Chapter 15. Asynchronous continuations

15.1. The concept

jBPM is based on Graph Oriented Programming (GOP). Basically, GOP specifies a simple state machine that can handle concurrent paths of execution. But in the execution algorithm specified in GOP, all state transitions are done in a single operation in the thread of the client. If you're not familiar with the execution algorithm defined in Chapter 4, Graph Oriented Programming, please read that first. By default, this performing state transitions in the thread of the client is a good approach cause it fits naturally with server side transactions. The process execution moves from one wait state to another wait state in one transaction.

But in some situations, a developer might want to fine-tune the transaction demarcation in the process definition. In jPDL, it is possible to specify that the process execution should continue asynchronously with the attribute async="true". async="true" can be specified on all node types and all action types.

15.2. An example

Normally, a node is always executed after a token has entered the node. So the node is executed in the thread of the client. We'll explore asynchronous continuations by looking two examples. The first example is a part of a process with 3 nodes. Node 'a' is a wait state, node 'b' is an automated step and node 'c' is again a wait state. This process does not contain any asynchronous behaviour and it is represented in the picture below.

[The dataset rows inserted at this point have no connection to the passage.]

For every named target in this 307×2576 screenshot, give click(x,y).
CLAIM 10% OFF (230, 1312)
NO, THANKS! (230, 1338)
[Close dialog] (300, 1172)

The first frame, shows the starting situation. The token points to node 'a', meaning that the path of execution is waiting for an external trigger. That trigger must be given by sending a signal to the token. When the signal arrives, the token will be passed from node 'a' over the transition to node 'b'. After the token arrived in node 'b', node 'b' is executed. Recall that node 'b' is an automated step that does not behave as a wait state (e.g. sending an email). So the second frame is a snapshot taken when node 'b' is being executed. Since node 'b' is an automated step in the process, the execute of node 'b' will include the propagation of the token over the transition to node 'c'. Node 'c' is a wait state so the third frame shows the final situation after the signal method returns.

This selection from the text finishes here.